A constatação da relevância e da repercussão de determinado fato e sua posterior entrada no mundo jurídico, definidas como nomogênese e juridicização, respectivamente, representam um dos mais importantes temas de estudo na área do direito.

A discussão do fato qualificado como jurídico não é de imediata compreensão e, tampouco, apresenta uma única concepção; ao contrário, várias são as concepções e interpretações do fenômeno jurídico; a exemplo do negócio jurídico, que, além das correntes voluntaritas e objetivas, pode ser definido a partir de sua estrutura ou composição.

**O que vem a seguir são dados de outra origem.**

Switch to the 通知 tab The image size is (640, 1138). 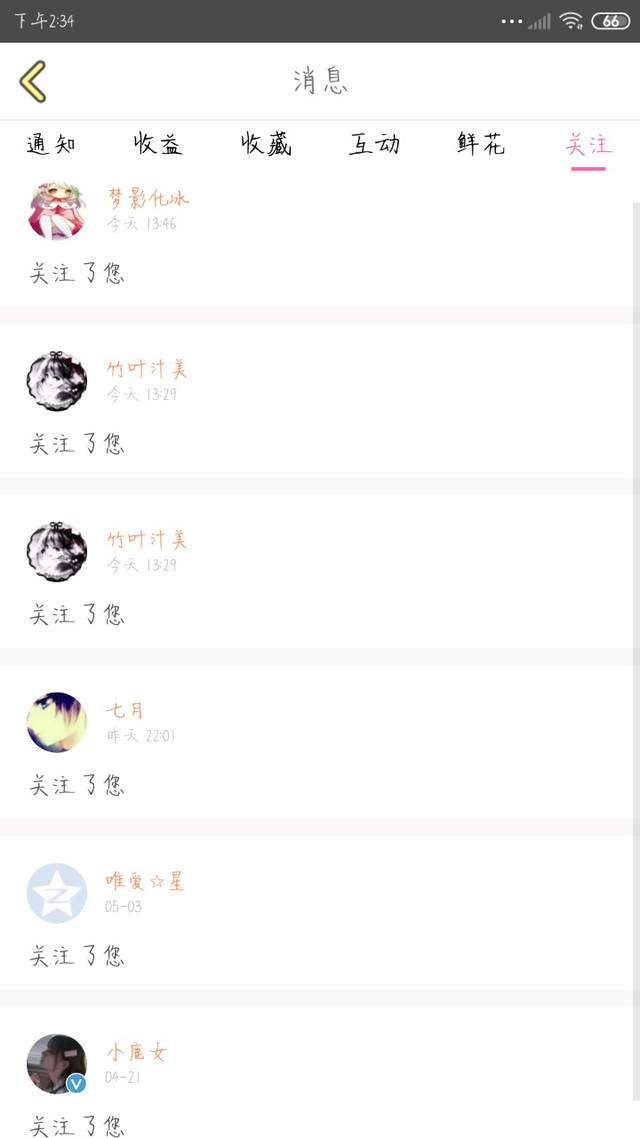point(51,145)
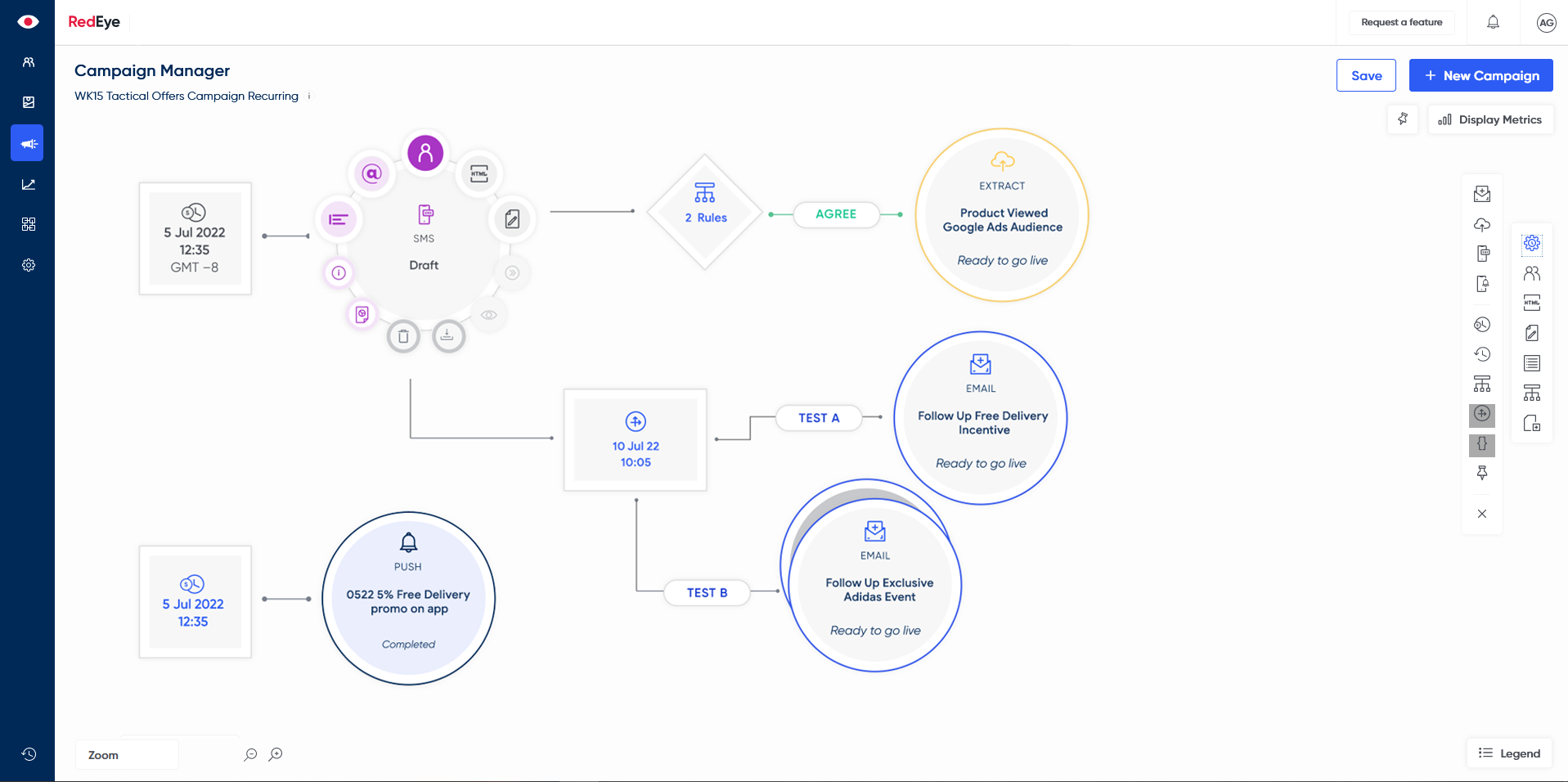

Neste trabalho, analisou-se o fato jurídico sob o plano da existência, sem a pretensão de esgotar o tema. Para tanto, inicialmente, partiu-se da sua categoria mais ampla, o fato jurídico lato sensu, abrangendo suas espécies, até chegar ao negócio jurídico, a respeito do qual se verifica maior atenção doutrinária.

Em seguida, foram analisados os elementos que constituem o negócio jurídico e discutida a questão da sua inexistência, tema que, mais uma vez, divide opiniões doutrinárias.

Verificou-se que, apesar de não haver previsão legal, o problema da inexistência do negócio jurídico não deixa de ser debatido pela doutrina.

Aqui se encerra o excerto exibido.